Provider Experience with EHRs 

Measuring Patient Scheduled Hours per Full Time Physician by Specialty and Identifying Modifying Factors
Sponsor: The American Medical Association

Increasing physician workload that falls outside of patient encounter time is widespread, with consequences that include burnout and dissatisfaction with work-life integration.  Given financial pressures to maintain high encounter volumes, especially in ambulatory specialties such as family medicine, internal medicine and geriatrics, this workload typically spills into time outside of the scheduled workday (“work outside of work”, or WOW). When WOW is predominantly comprised of administrative and documentation activities that feel low value, it compounds the contribution of WOW to burnout and dissatisfaction.  While efforts to reduce low-value documentation are underway, there will remain a significant amount of administrative and documentation work that is valuable.  Thus, it is critical to formally recognize and account for WOW as part of role and work hours expectations.  To better understand how much time is spent by physicians working outside of patient scheduled hours, UCSF will leverage a large-scale, national dataset to measure Patient Scheduled Hours (PSH) and WOW as captured by EHR time occurring after the last scheduled encounter. The study team will assess the ratio of WOW to PSH and then use it to calculate how many PSH would result in a 40-hour work week (PSH40) overall and by specialty. The team will also identify factors that explain variation in the ratio of WOW to PSH overall and by specialty.

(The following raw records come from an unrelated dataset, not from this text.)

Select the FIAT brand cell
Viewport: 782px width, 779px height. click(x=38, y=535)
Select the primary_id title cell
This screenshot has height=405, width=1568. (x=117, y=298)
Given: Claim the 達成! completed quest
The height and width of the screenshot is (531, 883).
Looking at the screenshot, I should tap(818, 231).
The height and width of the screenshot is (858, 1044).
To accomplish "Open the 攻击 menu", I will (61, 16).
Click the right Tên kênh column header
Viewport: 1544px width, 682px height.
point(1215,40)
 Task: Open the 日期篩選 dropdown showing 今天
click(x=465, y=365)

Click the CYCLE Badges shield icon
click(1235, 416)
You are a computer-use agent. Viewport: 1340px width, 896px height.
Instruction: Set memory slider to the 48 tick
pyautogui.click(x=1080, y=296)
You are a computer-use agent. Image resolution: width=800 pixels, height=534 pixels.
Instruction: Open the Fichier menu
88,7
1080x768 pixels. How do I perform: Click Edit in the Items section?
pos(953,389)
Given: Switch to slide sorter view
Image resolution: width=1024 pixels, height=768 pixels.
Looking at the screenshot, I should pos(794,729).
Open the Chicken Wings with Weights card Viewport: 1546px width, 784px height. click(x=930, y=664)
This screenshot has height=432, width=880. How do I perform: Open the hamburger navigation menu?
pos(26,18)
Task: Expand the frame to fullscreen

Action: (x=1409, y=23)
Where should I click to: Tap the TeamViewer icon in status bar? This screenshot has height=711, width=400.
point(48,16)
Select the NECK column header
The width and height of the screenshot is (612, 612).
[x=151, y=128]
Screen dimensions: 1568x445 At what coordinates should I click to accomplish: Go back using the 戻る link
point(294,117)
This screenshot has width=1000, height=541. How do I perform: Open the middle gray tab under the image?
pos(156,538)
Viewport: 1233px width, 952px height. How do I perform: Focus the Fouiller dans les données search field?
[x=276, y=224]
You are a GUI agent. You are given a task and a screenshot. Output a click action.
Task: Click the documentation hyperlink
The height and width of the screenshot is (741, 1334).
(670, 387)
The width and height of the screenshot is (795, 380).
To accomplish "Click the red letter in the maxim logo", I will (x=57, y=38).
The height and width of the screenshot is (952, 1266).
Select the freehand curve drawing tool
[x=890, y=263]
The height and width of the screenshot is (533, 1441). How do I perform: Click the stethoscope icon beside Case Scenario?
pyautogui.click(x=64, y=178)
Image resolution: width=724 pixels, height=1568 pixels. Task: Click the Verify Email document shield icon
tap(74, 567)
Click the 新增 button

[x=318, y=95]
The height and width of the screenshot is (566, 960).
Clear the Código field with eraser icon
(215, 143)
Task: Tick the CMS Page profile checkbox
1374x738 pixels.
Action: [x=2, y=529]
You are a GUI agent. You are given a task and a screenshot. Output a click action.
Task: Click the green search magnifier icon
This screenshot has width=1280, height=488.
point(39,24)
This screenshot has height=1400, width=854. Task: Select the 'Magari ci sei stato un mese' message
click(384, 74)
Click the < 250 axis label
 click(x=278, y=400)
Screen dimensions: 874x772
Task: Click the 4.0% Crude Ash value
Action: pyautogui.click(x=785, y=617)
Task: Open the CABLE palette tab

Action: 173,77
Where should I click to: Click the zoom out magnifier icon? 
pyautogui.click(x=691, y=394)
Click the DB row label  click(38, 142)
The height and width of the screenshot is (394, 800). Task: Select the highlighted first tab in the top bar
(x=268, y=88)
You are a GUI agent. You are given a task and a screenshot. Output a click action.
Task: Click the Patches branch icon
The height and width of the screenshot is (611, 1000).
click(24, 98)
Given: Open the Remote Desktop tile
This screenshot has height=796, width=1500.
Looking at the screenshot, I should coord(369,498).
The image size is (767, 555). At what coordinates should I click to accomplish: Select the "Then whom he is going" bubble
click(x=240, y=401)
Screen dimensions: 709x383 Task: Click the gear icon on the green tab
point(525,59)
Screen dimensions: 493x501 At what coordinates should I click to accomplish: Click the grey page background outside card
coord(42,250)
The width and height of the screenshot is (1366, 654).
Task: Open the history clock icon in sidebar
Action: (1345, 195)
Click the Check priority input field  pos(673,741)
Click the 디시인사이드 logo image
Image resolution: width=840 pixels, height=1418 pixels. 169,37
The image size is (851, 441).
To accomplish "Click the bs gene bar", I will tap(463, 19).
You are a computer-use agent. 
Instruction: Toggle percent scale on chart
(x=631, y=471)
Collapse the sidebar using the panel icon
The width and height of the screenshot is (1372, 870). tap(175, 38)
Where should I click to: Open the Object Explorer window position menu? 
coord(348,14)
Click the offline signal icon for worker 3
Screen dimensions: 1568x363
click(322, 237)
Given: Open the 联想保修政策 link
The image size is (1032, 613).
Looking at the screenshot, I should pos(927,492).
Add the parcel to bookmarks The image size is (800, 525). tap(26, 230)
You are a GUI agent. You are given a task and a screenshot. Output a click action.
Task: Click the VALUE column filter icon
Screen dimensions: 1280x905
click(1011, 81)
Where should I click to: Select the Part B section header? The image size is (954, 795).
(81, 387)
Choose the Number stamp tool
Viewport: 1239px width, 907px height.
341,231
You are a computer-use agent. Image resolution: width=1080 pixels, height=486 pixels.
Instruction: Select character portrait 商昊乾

Evaluation of the Impact of Evaluation and Management Coding Changes on Physician Time Spent on Documentation and Burnout
Sponsor: The American Medical Association

To reduce EHR documentation burden, CMS changed documentation requirements for E&M encounters, with large-scale changes going into effect in 2021. The goal of this project is to conduct a comprehensive assessment of the impact of these changes on EHR time, EHR use patterns, and physician burnout. We will partner with Cerner to assess changes in a national sample and complement this with a deep dive into the experiences of UCSF physicians, including assessment of changes in validated measures of burnout.

Differences in Ambulatory EHR Use Patterns for Male vs. Female Physicians

Widespread adoption of electronic health records (EHRs) has transformed patient care. While  prior studies have linked EHR use to physician burnout, understanding different approaches to EHR use facilitates a more nuanced understanding of this relationship. Prior work has revealed that physician gender is tied to burnout as well as to patient expectations and outcomes. Therefore, in this study, we sought to understand differences in EHR use patterns — across an array of measures related to time spent on documentation, approaches to EHR documentation, and use of EHR tools — by physician gender for all ambulatory physicians (n = 1,336) at a large academic medical center.